Кадры из фильма Gloria Mundi

 

Gloria Mundi — это акт констатации поражения, который в середине 70-х пока что звучал как жест разоблачения. (Отсюда казус поджогов кинотеатров и изъятие из проката.) Но адресат фильма — вовсе не французские военные и патриоты, которые вряд ли смотрели картину целиком и потому ошибочно восприняли её исключительно на свой адрес. Gloria Mundi в первую очередь адресован культурному истеблишменту, индустрии развлечения, ответственной за мир тотального насилия куда больше, чем это видится даже его критикам. Аналогично тому, как в «Пастухах…» Папатакис предсказал ряд положений «Либидинальной экономики» Лиотара, в своем «фильме-самоубийстве» он предвосхищает анализ современного состояния в мире тотального кино Делёзом. В письме Сержу Данею французский философ писал: «энциклопедия мира и педагогика восприятия рухнули, уступив свое место профессиональной подготовке глаза, миру контролеров и контролируемых». Вот универсум, в котором раздаётся крик Gloria Mudni.
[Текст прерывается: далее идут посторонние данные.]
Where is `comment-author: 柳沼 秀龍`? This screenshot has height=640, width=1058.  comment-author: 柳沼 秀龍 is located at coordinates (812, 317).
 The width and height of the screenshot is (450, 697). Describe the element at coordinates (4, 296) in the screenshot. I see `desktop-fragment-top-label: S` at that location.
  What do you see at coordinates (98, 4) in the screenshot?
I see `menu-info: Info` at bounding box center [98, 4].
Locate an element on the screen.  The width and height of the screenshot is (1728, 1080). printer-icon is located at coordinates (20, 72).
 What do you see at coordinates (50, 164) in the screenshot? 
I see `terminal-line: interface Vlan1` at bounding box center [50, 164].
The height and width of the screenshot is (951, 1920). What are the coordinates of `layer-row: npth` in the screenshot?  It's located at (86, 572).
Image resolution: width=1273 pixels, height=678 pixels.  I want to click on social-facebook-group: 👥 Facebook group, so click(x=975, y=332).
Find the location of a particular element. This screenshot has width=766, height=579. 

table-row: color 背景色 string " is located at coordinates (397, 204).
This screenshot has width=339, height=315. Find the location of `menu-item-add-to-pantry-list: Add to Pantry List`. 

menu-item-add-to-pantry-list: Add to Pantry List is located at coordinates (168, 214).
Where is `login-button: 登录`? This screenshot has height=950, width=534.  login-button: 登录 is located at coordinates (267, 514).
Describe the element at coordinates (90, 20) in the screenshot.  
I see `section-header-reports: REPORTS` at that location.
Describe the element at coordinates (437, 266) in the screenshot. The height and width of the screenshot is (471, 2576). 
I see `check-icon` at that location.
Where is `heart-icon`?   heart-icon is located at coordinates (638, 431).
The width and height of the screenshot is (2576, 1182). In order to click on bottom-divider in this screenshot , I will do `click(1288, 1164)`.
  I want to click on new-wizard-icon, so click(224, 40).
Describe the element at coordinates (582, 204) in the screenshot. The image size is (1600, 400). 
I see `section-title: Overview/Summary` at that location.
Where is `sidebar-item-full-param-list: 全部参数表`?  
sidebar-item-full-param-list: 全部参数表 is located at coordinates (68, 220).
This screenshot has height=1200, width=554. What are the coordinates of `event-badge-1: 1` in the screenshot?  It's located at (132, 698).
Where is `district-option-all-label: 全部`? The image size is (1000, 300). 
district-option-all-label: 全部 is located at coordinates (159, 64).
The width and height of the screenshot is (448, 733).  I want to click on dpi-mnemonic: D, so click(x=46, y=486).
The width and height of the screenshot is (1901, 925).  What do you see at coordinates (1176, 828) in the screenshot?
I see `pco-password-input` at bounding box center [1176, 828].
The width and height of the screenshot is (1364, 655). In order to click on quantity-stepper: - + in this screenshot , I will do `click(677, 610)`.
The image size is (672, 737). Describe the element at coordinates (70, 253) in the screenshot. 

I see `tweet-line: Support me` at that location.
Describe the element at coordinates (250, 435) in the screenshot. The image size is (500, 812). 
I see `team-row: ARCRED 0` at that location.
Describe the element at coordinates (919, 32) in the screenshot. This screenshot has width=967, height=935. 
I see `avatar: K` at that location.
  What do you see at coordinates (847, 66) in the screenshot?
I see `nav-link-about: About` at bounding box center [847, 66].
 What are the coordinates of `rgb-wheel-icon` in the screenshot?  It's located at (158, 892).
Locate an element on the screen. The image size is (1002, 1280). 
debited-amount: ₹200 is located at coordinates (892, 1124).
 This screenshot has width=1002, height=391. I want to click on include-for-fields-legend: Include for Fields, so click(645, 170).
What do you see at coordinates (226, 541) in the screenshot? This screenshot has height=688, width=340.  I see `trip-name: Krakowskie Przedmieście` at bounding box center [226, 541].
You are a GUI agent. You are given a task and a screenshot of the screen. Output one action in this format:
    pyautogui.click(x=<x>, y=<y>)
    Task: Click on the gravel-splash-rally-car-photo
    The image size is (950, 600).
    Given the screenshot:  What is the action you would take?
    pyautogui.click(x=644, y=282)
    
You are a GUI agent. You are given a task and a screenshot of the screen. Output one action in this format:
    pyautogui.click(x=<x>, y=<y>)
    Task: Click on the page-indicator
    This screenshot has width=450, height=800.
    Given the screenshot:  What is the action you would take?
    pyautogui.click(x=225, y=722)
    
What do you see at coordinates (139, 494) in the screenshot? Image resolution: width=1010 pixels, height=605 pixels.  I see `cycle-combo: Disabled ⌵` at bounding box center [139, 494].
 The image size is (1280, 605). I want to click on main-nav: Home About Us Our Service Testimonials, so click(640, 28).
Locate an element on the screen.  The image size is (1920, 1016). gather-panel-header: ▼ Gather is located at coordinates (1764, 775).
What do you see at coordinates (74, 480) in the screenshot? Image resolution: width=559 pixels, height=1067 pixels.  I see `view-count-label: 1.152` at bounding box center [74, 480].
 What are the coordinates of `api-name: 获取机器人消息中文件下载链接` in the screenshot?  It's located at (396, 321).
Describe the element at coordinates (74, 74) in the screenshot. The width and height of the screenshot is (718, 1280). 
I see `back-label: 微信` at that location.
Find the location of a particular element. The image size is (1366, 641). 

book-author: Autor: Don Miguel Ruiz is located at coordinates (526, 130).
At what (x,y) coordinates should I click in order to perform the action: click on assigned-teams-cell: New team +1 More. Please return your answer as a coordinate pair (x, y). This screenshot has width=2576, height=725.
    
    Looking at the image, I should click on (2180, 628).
Зритель как надзиратель. Глаз как каратель. Образ как форма насилия. Это уже не просто мир разочарования после «красного Мая» (симптоматично, что «Май 68-го» не оставил ни малейшего следа в творчестве Папатакиса; видимо, он слишком хорошо понимал, насколько все эти внутри-парижские дела — «детский лепет» в сравнении с миром тотального насилия, о котором он знал чуть лучше многих, а из «французских» коллег по цеху его опыт был сравним разве что с Рене Вотье, столь же равнодушным к майским событиям). Его разочарование не имеет ничего общего, например, с богемной меланхолией героев «Мамочки и шлюхи» Эсташа. Папатакиса интересует другое — осталась ли в мире, где «надо судить Гитлера как кинематографиста», возможность для крика, что является знаком силы, а не символом вопля власти и(ли) подвластных? И несмотря на то, что сюжетная линия свидетельствует о тотальном поражении этой логики борьбы, более сорока лет спустя резонанс, который вызывает Gloria Mundi, раздаётся ещё сильнее, чем в 70-е.